Stephanie Quayle uses her voice for more than just singing with the launch of her “On the Edge” podcast this month. The podcast, which posts its fourth weekly episode today, takes its name from the country singer’s latest album, released in November.
Like the album, the “On the Edge” podcast draws on the grief Quayle felt after the 2009 death of her boyfriend in a plane crash. Its eight episodes follow the album’s tracks sequentially, diving into each song’s message of redemption, with new 15-minute episodes posting each Wednesday. “I felt like this was the best way to introduce myself as the voice behind the podcast, the stories, and the music,” Quayle tells Country Insider.
Quayle wants to utilize her voice for good with the podcast, expanding on what she began with her album and a short film she released in January. “On the Edge” serves as an outlet for Quayle to continue a conversation with listeners and fans and to share things they normally don’t get to hear.

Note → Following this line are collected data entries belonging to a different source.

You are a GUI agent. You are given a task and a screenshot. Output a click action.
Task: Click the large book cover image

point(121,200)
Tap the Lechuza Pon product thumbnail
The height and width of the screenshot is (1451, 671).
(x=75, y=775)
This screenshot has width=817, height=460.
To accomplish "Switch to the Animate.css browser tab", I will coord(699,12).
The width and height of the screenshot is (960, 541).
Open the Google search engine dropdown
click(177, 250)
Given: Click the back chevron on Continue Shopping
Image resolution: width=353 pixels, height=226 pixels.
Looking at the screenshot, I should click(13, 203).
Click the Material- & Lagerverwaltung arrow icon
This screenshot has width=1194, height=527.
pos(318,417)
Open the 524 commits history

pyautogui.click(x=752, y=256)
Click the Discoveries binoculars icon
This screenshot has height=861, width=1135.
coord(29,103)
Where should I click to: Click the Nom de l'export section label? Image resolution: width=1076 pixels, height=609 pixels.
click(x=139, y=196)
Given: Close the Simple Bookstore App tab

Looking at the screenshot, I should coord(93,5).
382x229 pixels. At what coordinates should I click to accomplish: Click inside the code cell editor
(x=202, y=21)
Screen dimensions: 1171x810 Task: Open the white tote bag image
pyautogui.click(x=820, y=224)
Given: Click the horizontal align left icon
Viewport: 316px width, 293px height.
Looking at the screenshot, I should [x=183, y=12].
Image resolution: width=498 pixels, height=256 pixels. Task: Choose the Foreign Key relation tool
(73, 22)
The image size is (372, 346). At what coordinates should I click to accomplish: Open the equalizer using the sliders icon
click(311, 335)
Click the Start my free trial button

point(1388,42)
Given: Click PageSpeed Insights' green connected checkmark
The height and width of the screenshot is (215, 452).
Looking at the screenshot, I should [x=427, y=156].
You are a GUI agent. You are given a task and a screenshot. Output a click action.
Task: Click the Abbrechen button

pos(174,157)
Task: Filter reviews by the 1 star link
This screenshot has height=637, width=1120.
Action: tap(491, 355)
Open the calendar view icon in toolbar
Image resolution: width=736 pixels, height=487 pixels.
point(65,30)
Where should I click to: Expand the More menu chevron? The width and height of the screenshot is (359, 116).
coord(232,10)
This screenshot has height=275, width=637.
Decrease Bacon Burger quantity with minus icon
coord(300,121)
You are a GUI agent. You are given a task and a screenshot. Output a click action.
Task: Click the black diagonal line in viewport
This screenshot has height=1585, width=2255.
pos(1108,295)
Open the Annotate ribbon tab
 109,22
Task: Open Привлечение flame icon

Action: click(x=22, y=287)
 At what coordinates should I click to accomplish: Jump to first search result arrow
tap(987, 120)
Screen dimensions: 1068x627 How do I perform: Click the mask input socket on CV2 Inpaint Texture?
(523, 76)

The podcast became a journey for Quayle to navigate her healing process. Since she shares her most vulnerable stories there, she hopes it creates a safe space for more stories to be shared within people’s truths. She says her album — and, by extension, the podcast — is all about having the permission to feel. “The more we own our stuff, the better we are,” Quayle says. “Let’s go to those places and feel those things.”
Quayle didn’t ask any guests to join her for the podcast’s first season because she wanted listeners to hear only her voice. “Trust is everything to me,” the singer says. “I wanted to build that conversation, that friendship and that trust, so that as other voices are incorporated, the listener knows they can still count on me.” Quayle says she plans to continue her podcast past this season and hopes to add guests later, possibly as soon as a season-one bonus episode.
Quayle says she and producer Elizabeth Evans had considered collaborating on a podcast for a while, but the timing never felt right. They knew the time was right after Quayle released her album, because the podcast seemed like a continuation of the conversation behind the music. “When you’re starting an adventure, it has to be on purpose, and it has to have purpose,” Quayle says. “I’m not a fan of chasing moving targets.”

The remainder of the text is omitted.